Les effets de la suspension, en janvier dernier, de l’aide sanitaire américaine au Bostwana, pays d’Afrique australe de moins de 3 millions d’habitants, commence à se faire sentir. Comme il fallait s’y attendre, l’interruption de ce soutien, apporté depuis 2003 et de l’ordre de plusieurs dizaines de millions d’euros chaque année, a eu des répercussions sur des programmes de lutte contre certaines maladies, tel le VIH-SIDA.
Le gel des aides américaines a aggravé une situation économique déjà préoccupante, le Botswana étant confronté, ces dernières années, à la chute du prix du diamant dont il est l’un des plus grands producteurs mondiaux, en raison du ralentissement de la demande. Cet environnement d’austérité budgétaire a engendré une pénurie de médicaments dans les hôpitaux et les cliniques de Gaborone, la capitale et des autres villes du pays. Cette situation affecte l’offre de soins publics et expose le Président Duma Boko, au pouvoir depuis novembre 2024, à toutes sortes de critiques.
Aussi a-t-il déclaré, en ce début de semaine, l’état d’urgence sanitaire et a annoncé un financement d’urgence de plus de 18 millions de dollars pour réapprovisionner le pays en médicaments. Cette mesure s’imposait, tant la pénurie de médicaments menace des vies, si certaines n’en ont pas déjà fait les frais. Les populations ne peuvent plus avoir accès à divers types de médicaments contre des maladies sensibles comme l’hypertension, le cancer, le diabète et l’asthme.

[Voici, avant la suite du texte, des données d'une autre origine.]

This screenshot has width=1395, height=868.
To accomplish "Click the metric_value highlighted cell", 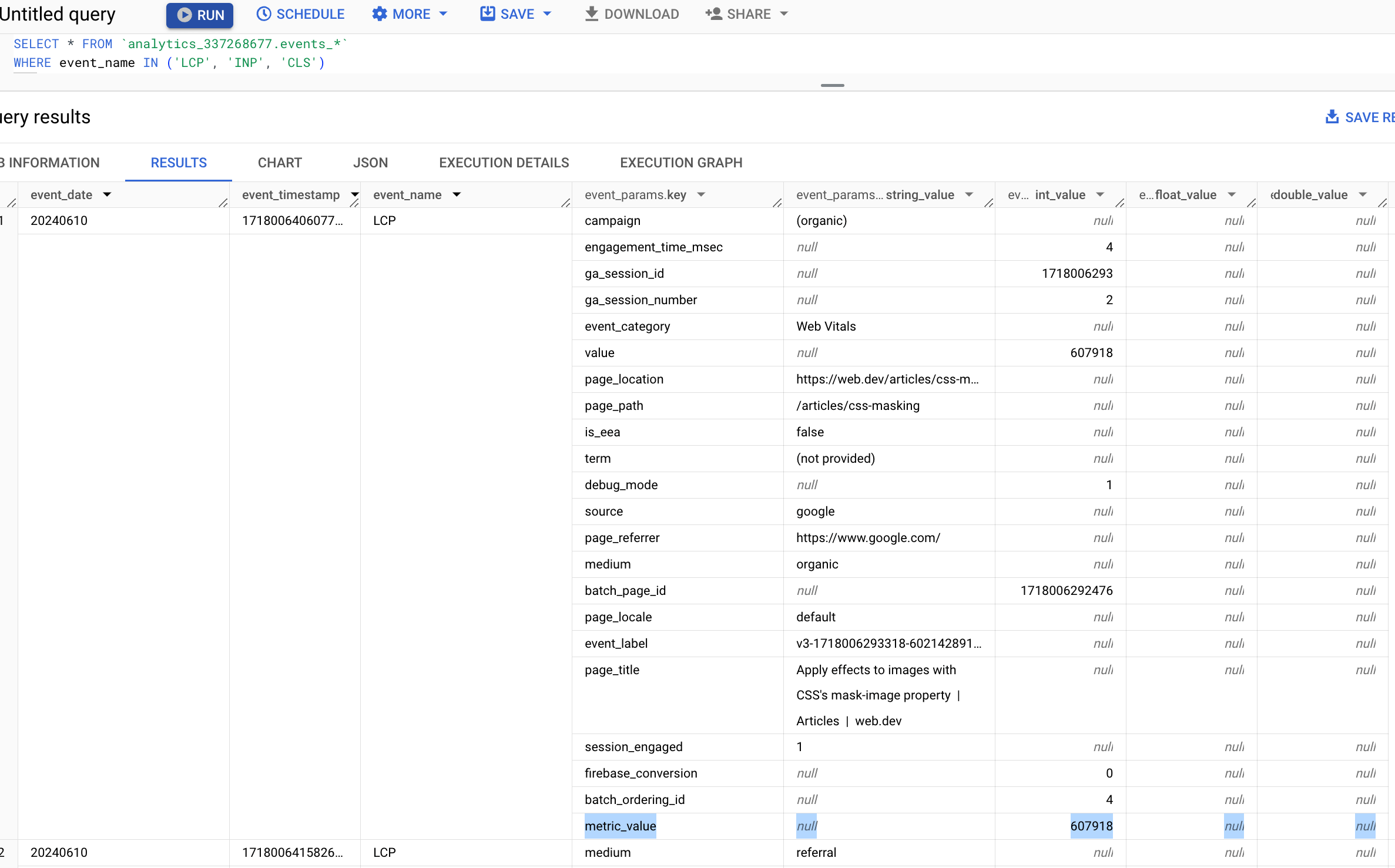I will pyautogui.click(x=620, y=825).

Si le chef de l’Etat botswanais a réagi dans l’espoir de combler les attentes, l’on se demande si son gouvernement n’a pas manqué de prévision. L’exécutif botswanais n’a-t-il pas laissé la situation s’installer, avant d’agir en médecin après la mort, quand on sait qu’un bon système d’approvisionnement en médicaments anticipe sur les ruptures ? C’est l’impression qui se dégage. Il est évident que le Bostwana voit rouge à ses finances, un souci renforcé par les coupes budgétaires de l’administration Trump, mais, cela ne saurait justifier cette pénurie aux conséquences désastreuses.
La situation vécue par le Bostwana soulève à nouveau l’éternelle question de la bonne gouvernance et celle de la dépendance des Etats africains aux aides extérieures, fut-elles américaines. Les Etats africains, qui ne sont pas forcément démunis, mais mal organisés, doivent œuvrer à faire le ménage dans la gestion de leurs finances publiques et la conduite des politiques publiques. Si les ressources endogènes n’échappent pas à la prédation des commis de l’Etat, les aides extérieures ne sont pas toujours utilisées au profit des populations.
A priori, les aides financières ou la dette extérieure ne sont pas mauvaise en soi, à condition qu’elles soient utilisées à bon escient, qu’elles servent véritablement les causes mises en avant. Mais, le plus important, c’est de travailler à se passer des aides ou dettes extérieures autant que possible, de compter sur ses propres ressources. Les Etats africains doivent cesser d’apparaitre comme des bébés accros au biberon, d’éternels assistés. Le cas du Bostwana, pour le moins saisissant, illustre en partie les conséquences de la dépendance à l’aide extérieure, si l’on s’y accroche, au point de minimiser ses propres capacités et de se faire imposer des choix par des grandes puissances. « La seule garantie effective de la liberté, c’est encore et toujours l’indépendance financière », comme le dit si bien l’écrivain québécois, Jean-Claude Clari.